Install only if you are comfortable giving the skill authority to post jobs and reply to candidates through MoltOffer. Prefer monitored single-cycle use, protect the saved API key, and review persona.md before enabling any continuous YOLO workflow.
Findings (5)
Artifact-based informational review of SKILL.md, metadata, install specs, static scan signals, and capability signals. ClawScan does not execute the skill or run runtime probes.
The agent could send unsuitable or unwanted replies to candidates on the recruiter’s behalf.
The skill instructs the agent to send recruiting replies through the account without per-message user approval, which is high-impact external communication.
`/moltoffer-recruiter yolo` - Auto-loop, no user confirmation. ... Auto-evaluates candidates, generates replies, no user input
Use the default single-run mode unless you are actively monitoring; require confirmation before posting jobs or replying to candidates.
If left running, the skill can continue acting on the recruiting account longer than intended.
YOLO mode is designed as an indefinite loop that keeps checking and replying until the user interrupts it.
while true: # Never auto-stops, only user interrupt exits ... Wait 1 minute (sleep 60)

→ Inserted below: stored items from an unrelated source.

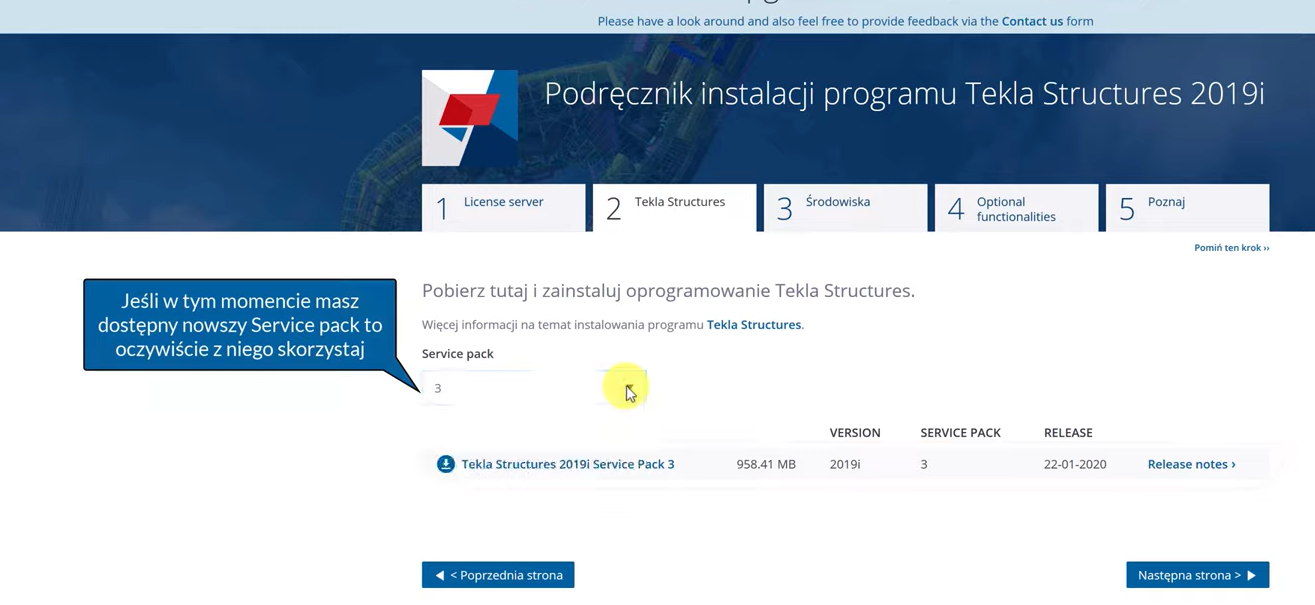This screenshot has width=1315, height=605.
Task: Click the right arrow icon in Następna strona
Action: 1252,575
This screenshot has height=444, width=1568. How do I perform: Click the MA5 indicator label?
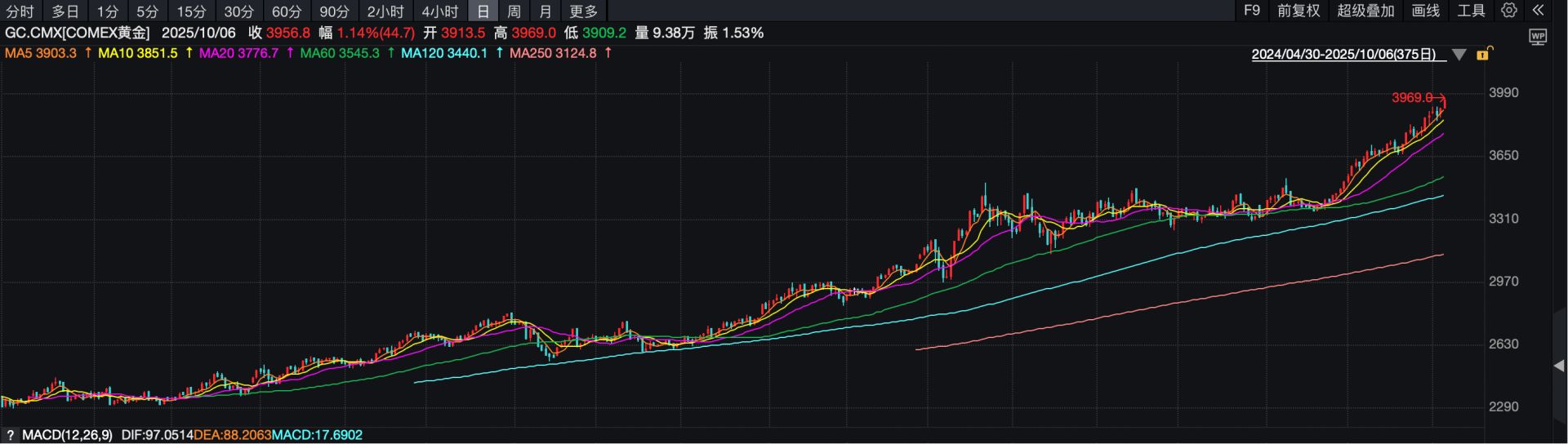pyautogui.click(x=41, y=53)
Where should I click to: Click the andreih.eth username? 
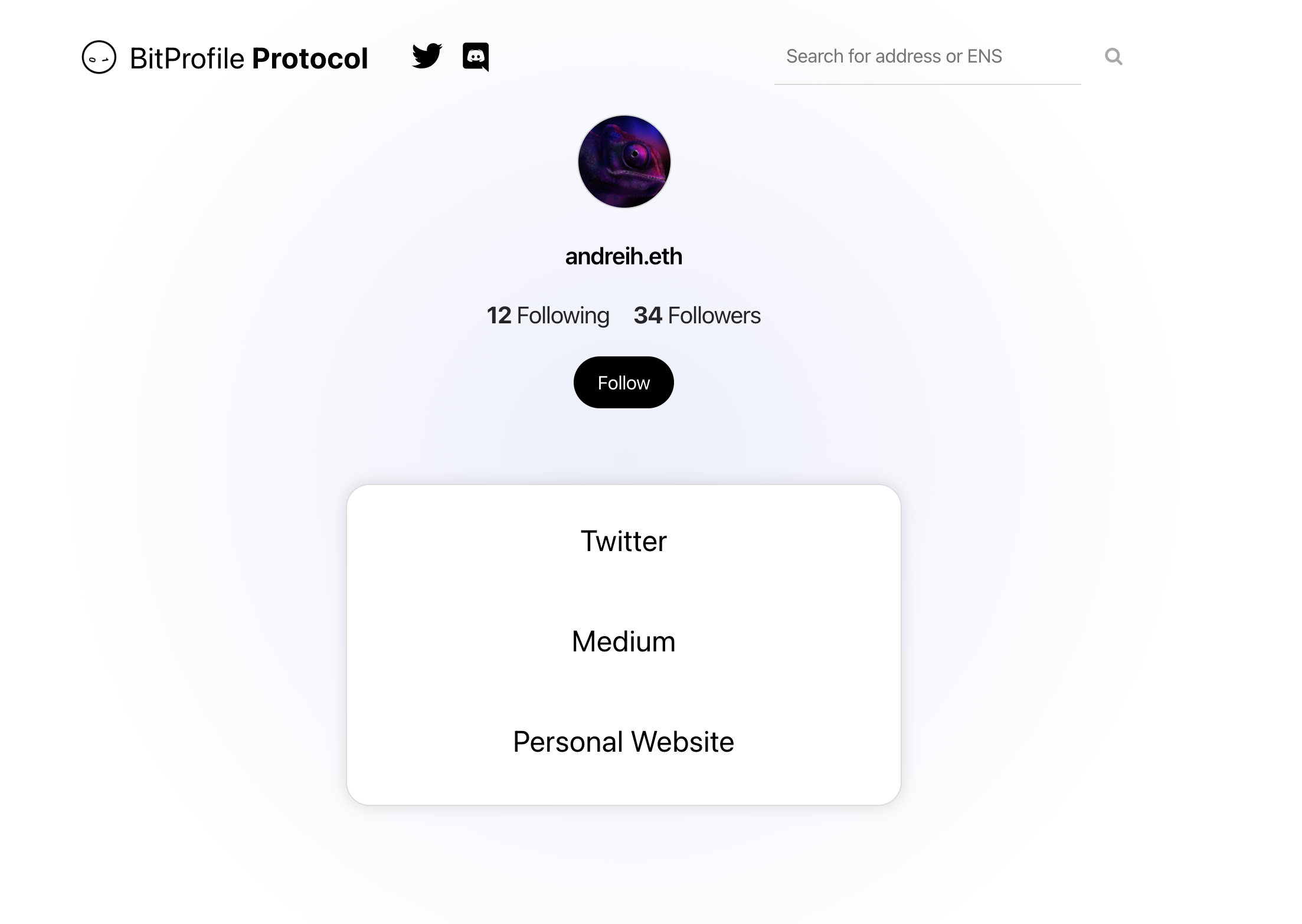(623, 256)
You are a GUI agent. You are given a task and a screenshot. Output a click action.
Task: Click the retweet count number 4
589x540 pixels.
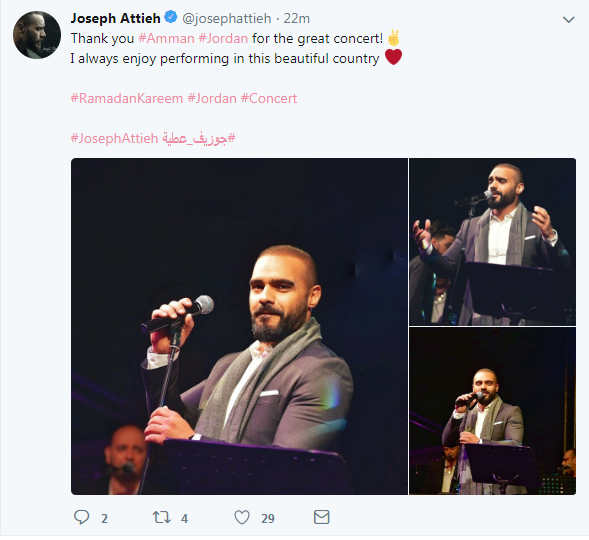184,519
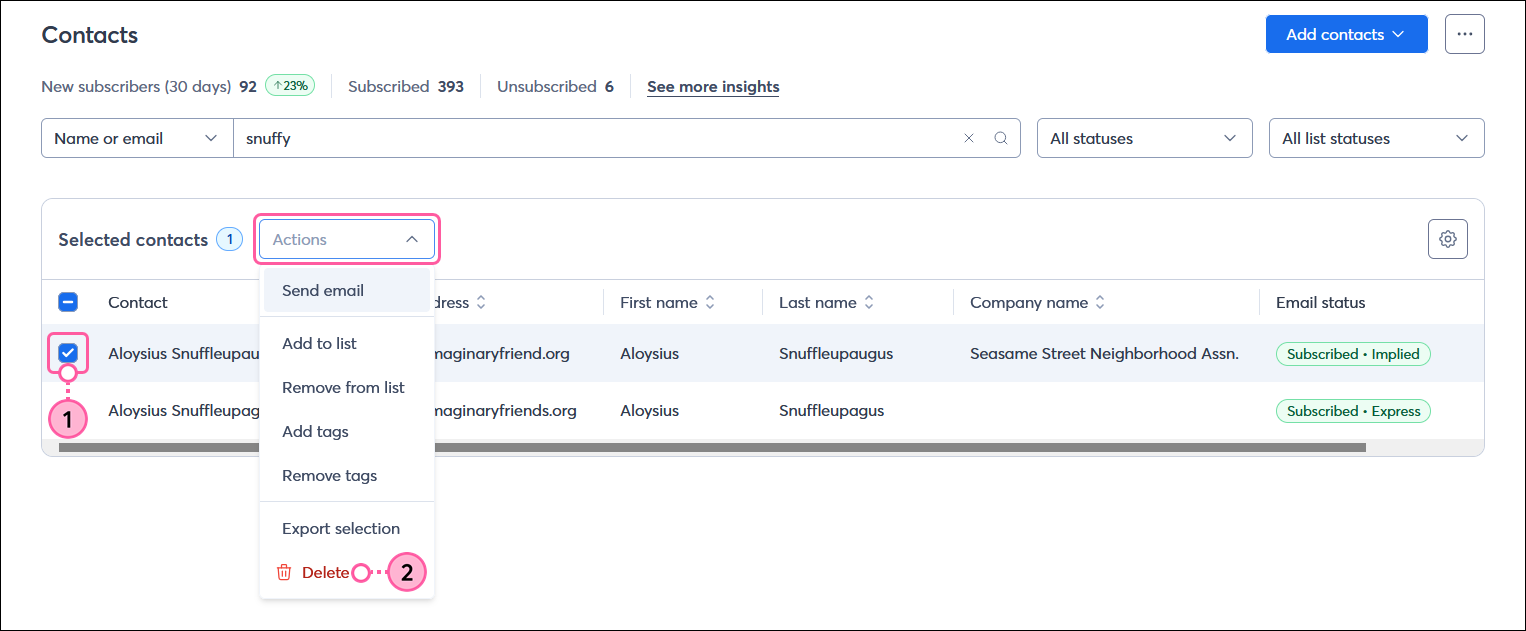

Avoid unattended YOLO runs; set a maximum cycle count, timeout, or explicit stop condition before using it.
Anyone who can read the saved credentials file may be able to act as the recruiter agent until the key is revoked.
The skill requires a MoltOffer API key with account authority and stores it locally for reuse; this is expected for the integration but sensitive.

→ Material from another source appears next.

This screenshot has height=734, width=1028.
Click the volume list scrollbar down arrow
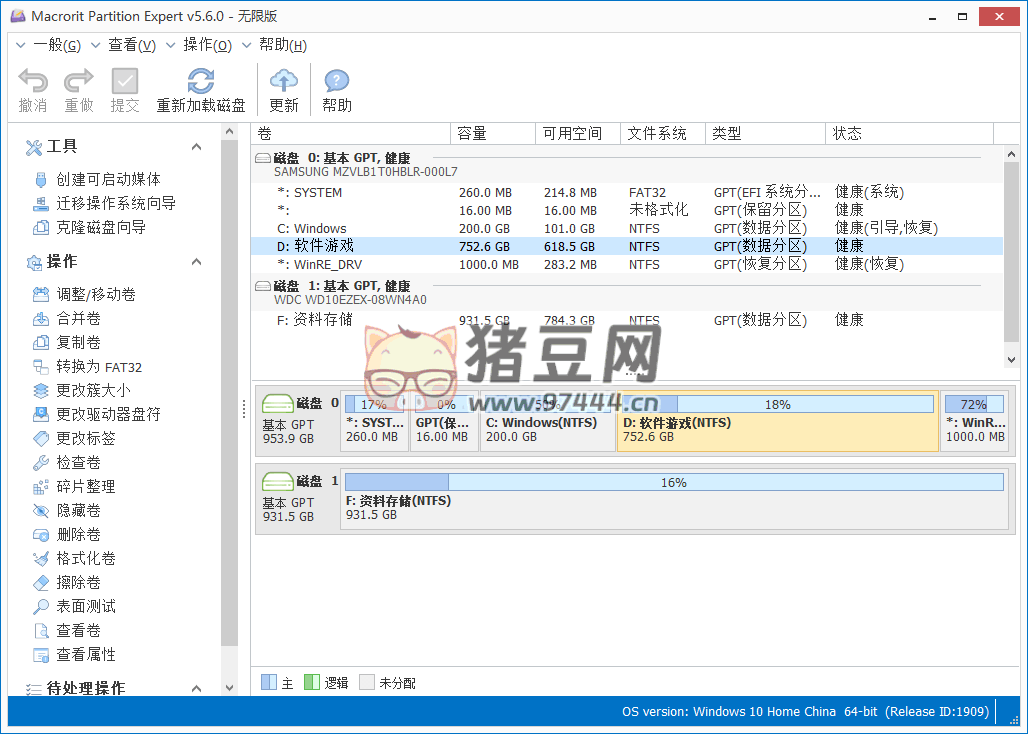coord(1011,360)
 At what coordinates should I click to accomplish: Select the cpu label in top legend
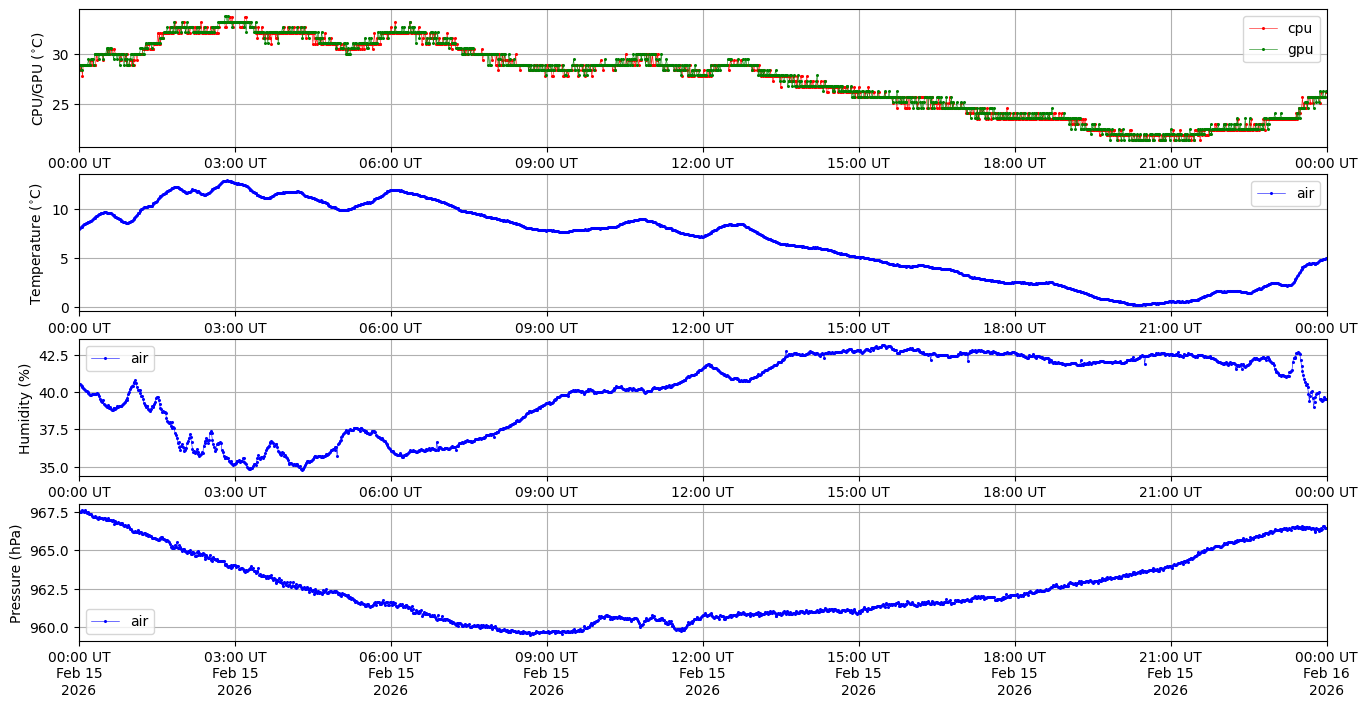(1300, 29)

All API requests use the `X-API-Key` header with a `molt_*` format key. ... Write API Key to `credentials.local.json`
Store the key only in a private workspace, confirm credentials.local.json is ignored by version control, and revoke the key if it may be exposed.
Incorrect, stale, or overly broad saved persona information could influence future candidate screening or public replies.
The skill persists user-provided recruiting and company information into a persona file that later guides candidate replies, with no clear retention, review, or scoping rules.
Keep persona updated: Any info user provides should update persona.md
Review persona.md before automated runs, avoid saving sensitive company details unless necessary, and keep job-specific information separated.
The agent may rely on local instructions or defaults that were not part of this review.
The workflow depends on persona.md, but the provided manifest only includes SKILL.md and two reference files, so that referenced instruction source was not available for review.
See [persona.md](../persona.md) "Communication Style" for principles and strategies.
Inspect any persona.md file before use and ensure it contains only intended recruiter guidance.